The immunomodulatory drug, Pomalidomide, an FDA-approved thalidomide derivative for treating multiple myeloma75 was among the top predicted drugs by CoMOAdrug for the neurologic clinical manifestation from the interactome input. Pomalidomide has been investigated for use in neurological conditions such as Parkinson’s disease. It can improve age-related neurological impairment/motor disability76 and can reduce ischemic brain injury in an in vivo study77.
Temazepam was in the top 20 predicted drugs using the CoMOAdrug method for acute myocardial infarction/unstable angina, hematologic, neurologic, and asthma exacerbation clinical manifestations from the GWAS results. Temazepam is used to treat insomnia and is suggested as a treatment for sleep-related disturbances associated with COVID-1978.
Systematic validation of predicted drugs to treat COVID-19 complications
The above results are promising. However, drugs in clinical trials might not work in practice. Nevertheless, to have an idea of how well our method can do compared to similar drug prediction methods as in79 for predicting drugs that directly treat COVID-19, we performed a similar assessment by using the clinical trial drugs as true positives and others as true negatives to calculate the area under the ROC curve (AUROC). For the interactome input, the mean AUROCs of CoMOAdrug and CoVLS are 0.70 and 0.73, respectively. For the GWAS input, they are 0.71 and 0.73, respectively. These are comparable to the non-AI-based methods of79. Our method does not have any AI-based method trained using SARS-CoV-2 related information whereas AI-net of79 does.

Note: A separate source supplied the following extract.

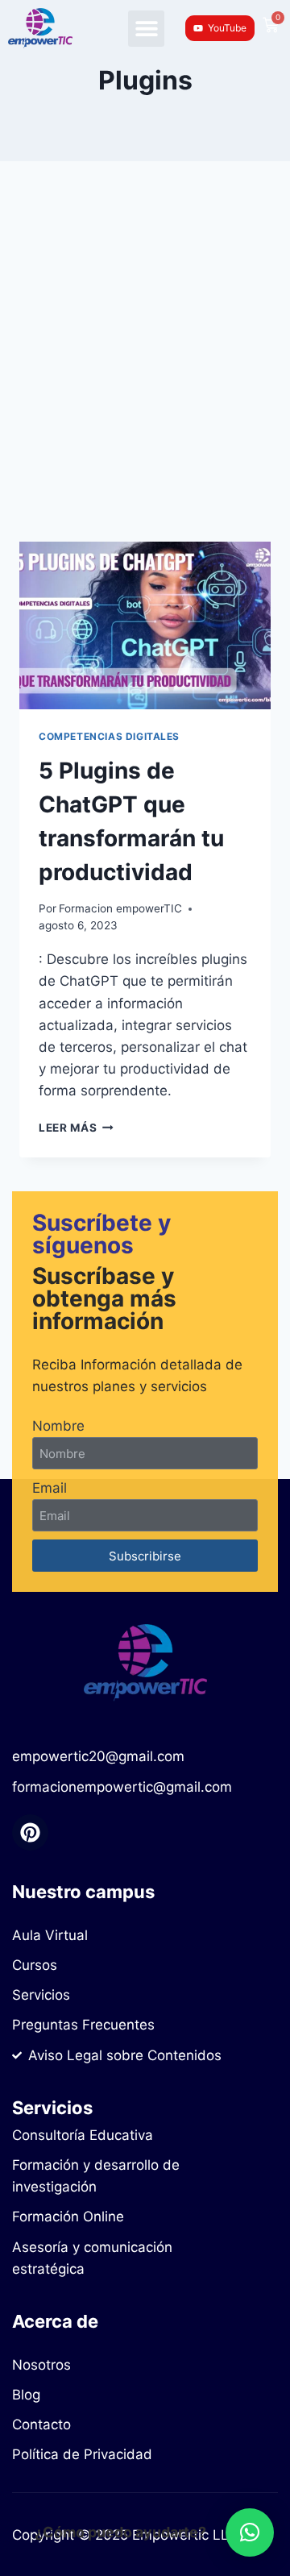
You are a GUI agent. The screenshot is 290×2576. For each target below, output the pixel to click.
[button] (146, 28)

To systematically validate our predictions, we utilized our training drug-indication dataset in MEDICASCY that was curated by experts. Since all predictions are carried out by training models on drugs having Tc < 1 to the drug whose efficacy is predicted, they are true predictions and not just memorization of known indication-drug relationships. We use an enrichment factor within the top 20 of the total 2095 screened drugs (~ top 1%). Since the AUROC depends on true positives in the middle of the ranking, we instead calculate the AUPRC (area under precision-recall curve) which depends on true positives ranked at the very top. The results are shown in Table 5. The mean enrichment factors of CoMOAdrug and CoVLS drugs for interactome input are 3.91 and 14.6, respectively. For GWAS input, they are 3.36 and 7.99, respectively. These are consistent with a benchmarking test (Table S5) and are far better than random selection. The mean AUPRCs (around 0.09 to 0.184) are consistent with an earlier MEDICASCY benchmark12 and better than those of the indication prediction method of Himmelstein et al.80 (~ 0.005 to 0.1) where a systematic integration of biomedical knowledge was used for computing drug features and a logistic regression machine learning was employed for learning and prediction.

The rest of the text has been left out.